▶ Task prompt: The exercise calls for the lines from the one containing "Task: Click the back arrow in title bar" to the end of the data below to be output exactly, pictures excluded.

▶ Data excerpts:
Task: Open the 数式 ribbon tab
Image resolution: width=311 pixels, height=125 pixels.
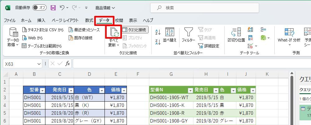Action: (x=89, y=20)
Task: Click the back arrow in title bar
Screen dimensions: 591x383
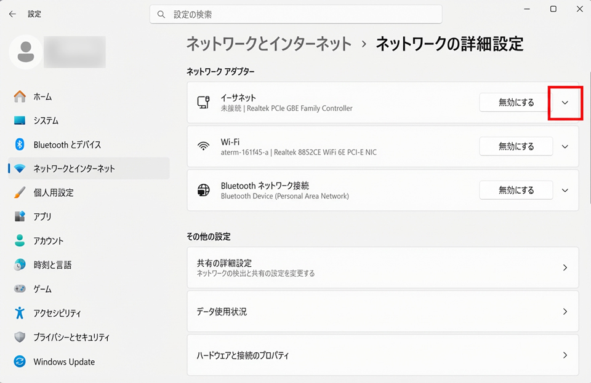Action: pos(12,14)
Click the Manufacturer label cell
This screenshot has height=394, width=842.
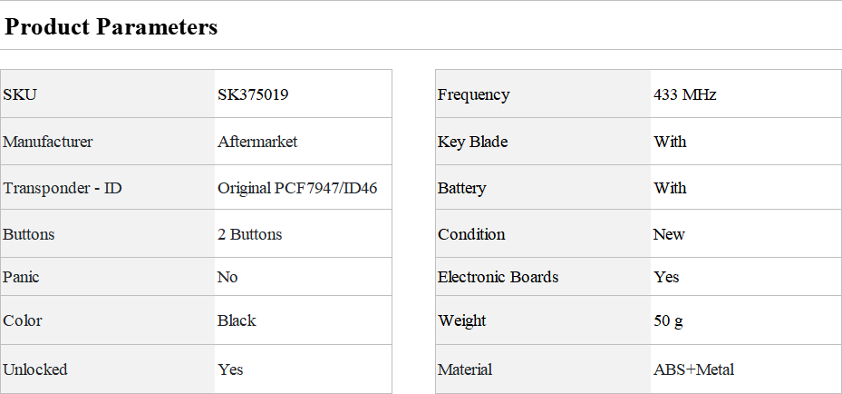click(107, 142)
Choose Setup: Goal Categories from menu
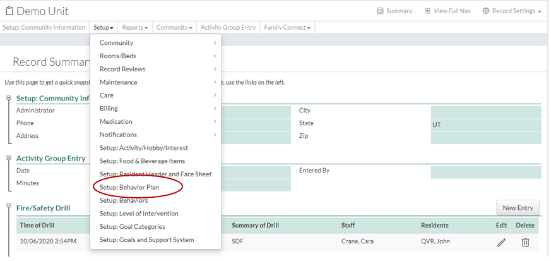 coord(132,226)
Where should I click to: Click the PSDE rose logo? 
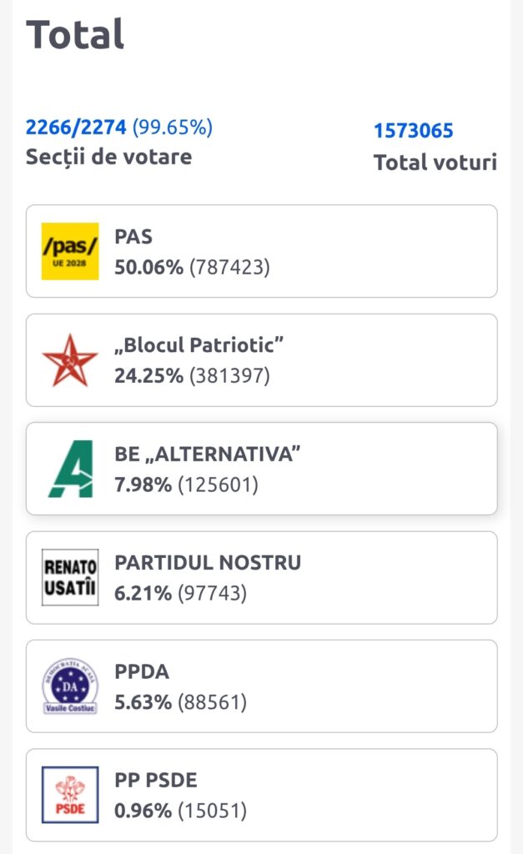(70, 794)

▶ Solution to the problem:
Task: Click the back arrow in title bar
Screen dimensions: 591x383
Action: pos(12,14)
Click the Manufacturer label cell
This screenshot has height=394, width=842.
click(107, 142)
Choose Setup: Goal Categories from menu
 coord(132,226)
Where should I click to: Click the PSDE rose logo? 
(70, 794)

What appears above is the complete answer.